Research

Reconstructing evolutionary history of cancer genomes

The reconstruction of cancer evolutionary history is important for early detection, prognosis, and treatment of patients. Phylogenetic inference methods have been widely used to reconstruct evolutionary history of cancer cells with different types of markers.

Phylogeny inference from copy number profiles of multiple samples

Using copy number alterations (CNAs) as markers, we have developed CNETML,the first program to jointly infer the tree topology, node ages, and CNA rates from longitudinal samples.

With the recent MRC award, we will develop better methods to enrich the toolbox of cancer phylogenetics.

References:

Computational modelling of human genomes

Linking genomics with stochastic modelling and Bayesian inference provides a powerful approach to quantify somatic evolution, which may help to predict disease progression and drug response.

Parameter inference with approximate Bayesian computation (ABC)

We have applied this approach to model CNAs and structural variants (SVs) resulted from chromosome instability from experimental and real cancer patient data.

Our previous inferences of important prognosis-related parameters including chromosome mis-segregation rates and selection strengths were limited by the mixture of signals in bulk sequencing data. Therefore, we are interested in improving the inference at a higher resolution with increasingly available single cell data.

We are also interested in applying the latest genomic language models to tackle challenges related to human genomics.

References:

Investigating intratumour heterogeneity and clonal evolution in cancer genomes

Intratumour heterogeneity (ITH) and clonal evolution often cause therapy failure and drug resistance in cancer patients. We worked on the analysis of genomic ITH in lung adenocarcinoma (LUAD) and hepatocellular carcinoma (HCC) patients previously.

The flow chart of PSiTE

To evaluate the performances of different variant callers and clonal decomposition methods, we also developed a phylogeny guided simulator for tumour evolution (PSITE).

We are interested in developing new methods to decompose ITH and decipher clonal evolution.

References:

Understanding the evolution of microbial genomes

Lateral gene transfer (LGT) and recombination are common and important evolutionary processes in microbes. We have developed two machine learning methods to predict genomic islands (GIs), a large genomic region probably acquired by LGT which may contain genes related to pathogenesis and antibiotic resistance. We are also interested in developing and applying new methods to other important problems in microbial evolution.

The flow chart of GI-Cluster

References:

Phylogenetic networks are becoming essential to represent complex evolutionary relationships when LGT and other reticulation events are involved.

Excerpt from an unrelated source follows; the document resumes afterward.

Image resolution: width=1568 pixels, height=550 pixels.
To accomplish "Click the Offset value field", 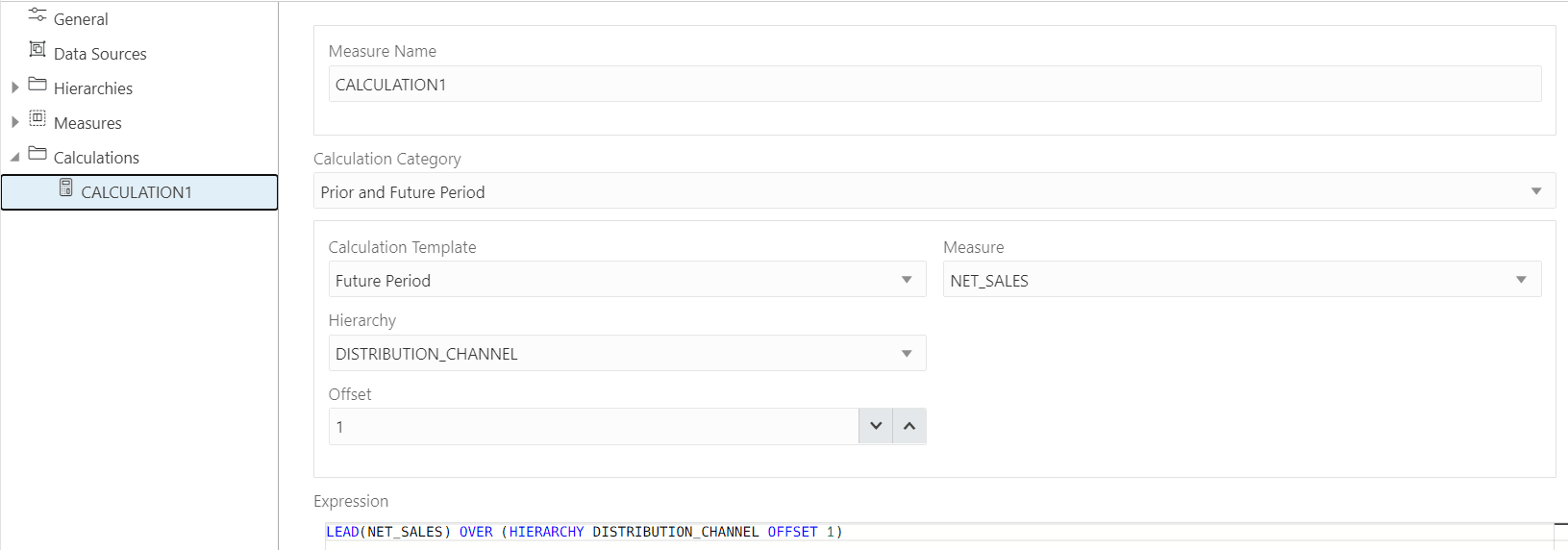I will (x=593, y=426).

An example of a phylogenetic network

We previously developed algorithms related to two fundamental problems in phylogenetic networks, the tree containment problem (TCP) and the cluster containment problem (CCP). We are interested in solving other related problems.

References:

Integrating multi-omics data to solve problems in cancer and microbial biology

To understand all the underlying processes shaping cancer evolution and inform treatment, it is necessary to integrate data measurements of various types. High-throughput sequencing has been generating huge amounts of multi-omics data, which provide a rich resource of information to address important questions in cancer evolution. However, it is challenging to systematically integrate these heterogeneous data types. Machine learning has emerged as a promising technique for multi-omics data integration, but there are still many challenges including data of high dimension yet low sample size, data noise and missing information, and biological interpretations. We are interested in developing new machine learning methods that leverage multi-omics data to tackle key challenges in cancer and microbial biology.

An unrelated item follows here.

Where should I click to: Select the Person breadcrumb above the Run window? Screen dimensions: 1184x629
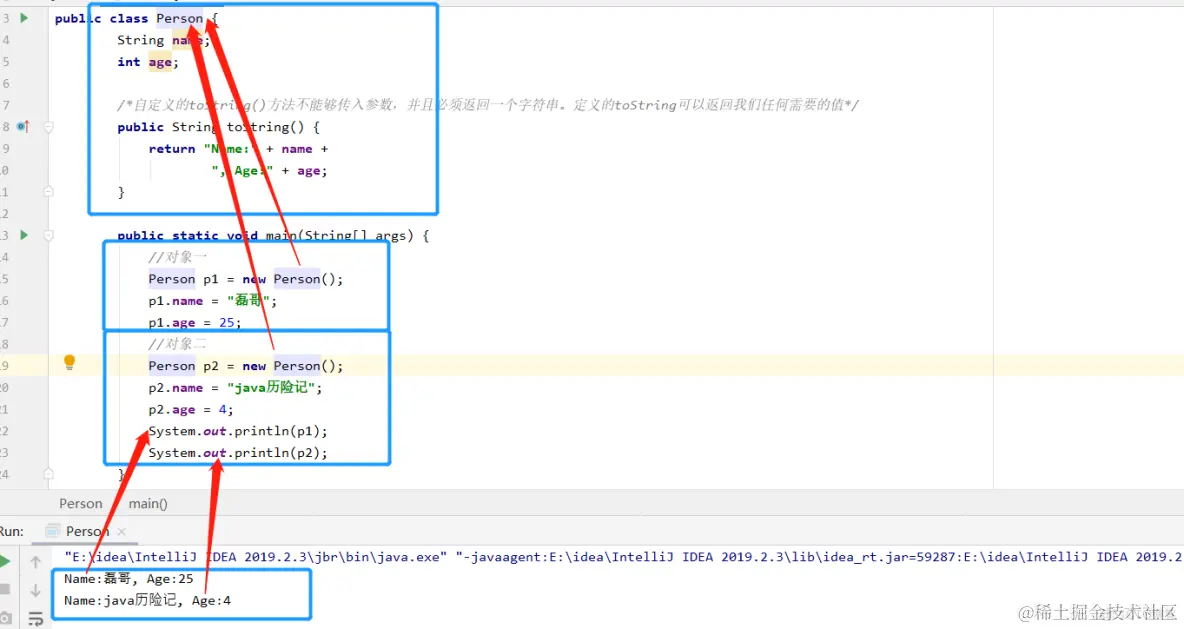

Despite multiple options and drugs to treat cancer, treatments often fail due to intratumour heterogeneity, metastasis, and drug resistance. However, it remains very expensive and time-consuming to develop new cancer drugs. Drug repurposing serves as a cost-effective option to provide patients with affordable and effective individualized treatments. We are interested in developing new machine learning methods for effective drug combinations or personalized drug recommendations.

References:

Reconstructing and analyzing genome graphs

SVs often alter large genomic regions and play an important role in both species evolution and cancer development. However, the complete landscape of SVs in the genomes has been understudied due to technical limitations and gradually gets improved with the new sequencing techniques such as long-read sequencing.

An example of reconstructed cancer genome graphs

Due to the extreme variety of SVs, graph-based genome representation provides a natural way to analyze SVs, but the utilities of these graphs have not been fully exploited. We are interested in developing new approaches to better understand the patterns and mechanisms of SVs with genome graphs.